Columbia might not be ranked, but it did defeat Princeton. (Photo by Dan Squicciarini/NurPhoto via Getty Images).
Even the teams after these aren’t trailing by that much, as Penn (125th, 3-4) and Brown (127th, 4-3) are in the range where either could conceivably upset one of the three above. It’s a little tougher to ask that of Dartmouth (289th, 1-6) and Yale (290th, 1-6), however. Cornell is a wildcard, as it’s ranked last in the conference in NET at 305 — one of the 50 or 60 worst teams in Division I women’s basketball — but also 3 of its 8 wins have come in conference play, and the Big Red lost to Princeton by just 11 points to end their January.

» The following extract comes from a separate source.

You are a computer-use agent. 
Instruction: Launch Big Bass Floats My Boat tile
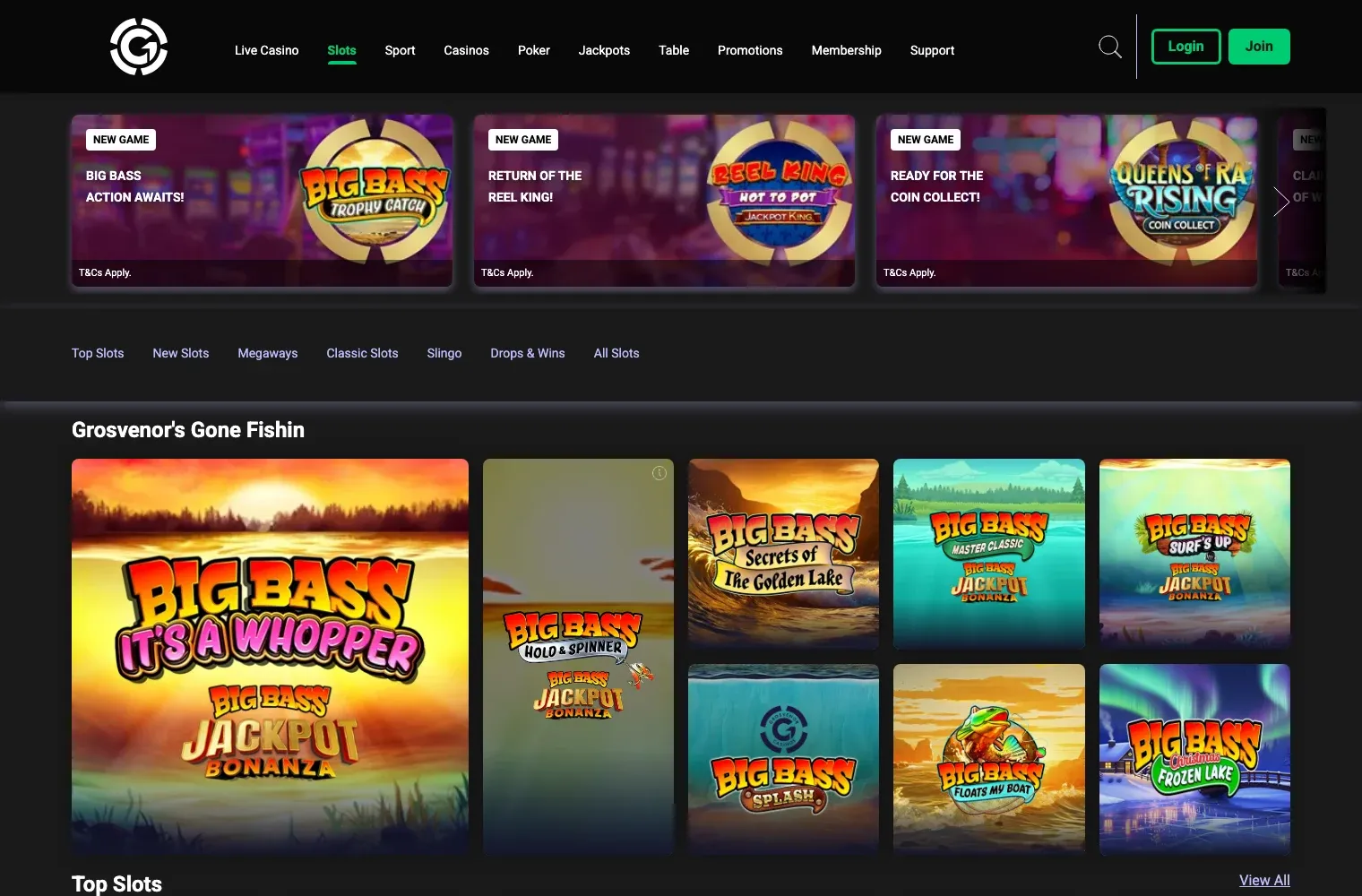[x=988, y=758]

Princeton has the 36th-best Offensive Rating in the nation, but is 115th in Defensive Rating. Columbia’s defense is better — 78th — but its offense is worse, at 61st. Harvard has the weakest offense of the bunch, at 106th, but the strongest defense, at 45th. It really is not easy to suss out which school will fare better in the tourney, and it’s even more confusing when you realize that Harvard and Princeton have already played each other once, with the Tigers coming away with an 82-79 win in overtime, while Columbia also defeated the Crimson by just 3 points… and defeated Princeton on Jan. 30, 73-67.
Another thing that separates the men’s and women’s Ivy League, though? The women have sent three and two teams to the tournament in the past two seasons, meaning at-large bids are a distinct possibility even if the conference championship is lost.